_What you will do_:
• A. Please rewrite the paragraph of the green machine forum post that begins "I was completely ignored in the shop" in a shorter form, keeping its main facts.
• B. Write out the section of the green machine forum post that opens with the words "So I am at the" and closes with "goes to get it.", word for word.

─── Text segment

# The green machine :O(



## niknaksky (13 Jan 2017)

What has happened to the green machine......

I used to buy alot from the green machine years ago best plants around and loved all the display tanks in the shop but stopped using them when they closed at weekends as I work monday - friday.

First bad experiance was a few months ago when I wanted some new wood and rocks.
So I took the afternoon off work so I could pick the exact bits I wanted.

I was completely ignored in the shop ( previously my visits were great very helpful and chatty) when I did have questions I was spoken to like I was an idiot and had rather sarcastic replys( I think the guy was gaz) Thought maybe he was having a bad day.

Second visit was yesterday I took a few hours off work to go over and buy a ada 60p and a few other bits.
Again i think it was Gaz I asked a few questions about the difference between the do aqua and ada tanks again he couldnt really be bothered speaking with me and was again rather sarcastic.
Before this I thought I might as well get some soil, sand, more rocks and some plants but after the attitude from him I thought no way I am giving them any more money than I needed to.

The only reason I left with the tank was because I took time of work to go over to buy it otherwise I would have gone else where.

So I am at the counter just payed for the tank and I asked for a receipt the young guy who was taking payment said he would have to ask for a receipt to be printed in the back of the shop so off he goes to get it.

He comes back and said Gaz? would bring it out so Gaz? comes out with the receipt I say thank you and hold my hand out to get the invoice and he doesnt make any eye contact or acknowledgement and drops it on the end of the counter so I have to walk over and pick it up.

──────
─── Items

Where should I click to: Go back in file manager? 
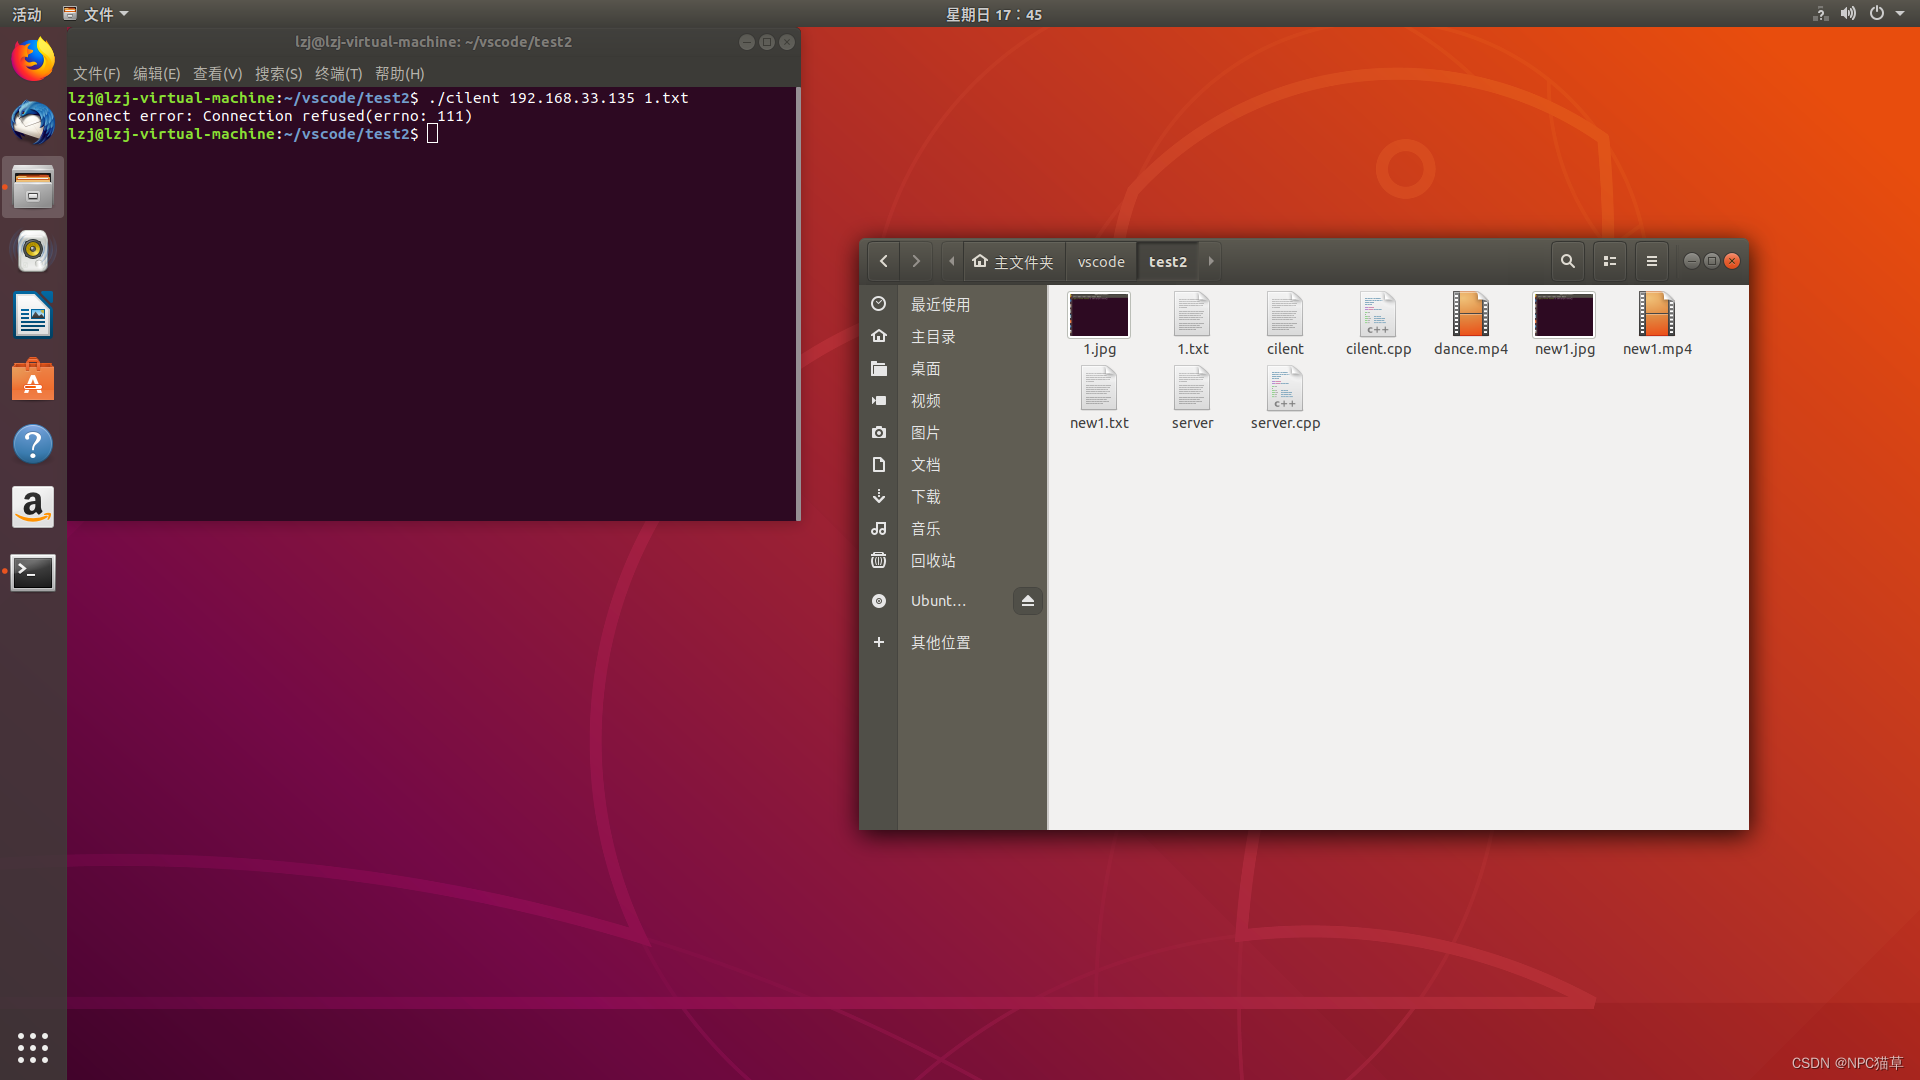pos(883,261)
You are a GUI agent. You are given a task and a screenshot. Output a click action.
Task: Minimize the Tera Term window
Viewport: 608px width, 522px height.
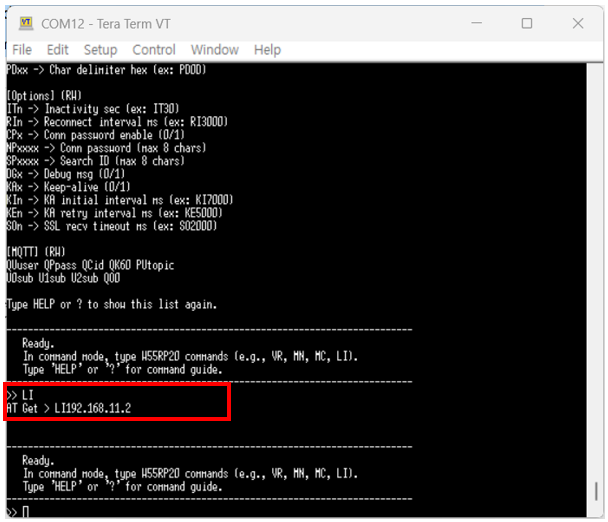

──────

_Task-by-task results_:
• A. I was ignored in the shop, though earlier visits had been helpful and chatty. When I asked questions, I was talked down to and given sarcastic replies, I think by Gaz, and I assumed he was having a bad day.

• B.
So I am at the counter just payed for the tank and I asked for a receipt the young guy who was taking payment said he would have to ask for a receipt to be printed in the back of the shop so off he goes to get it.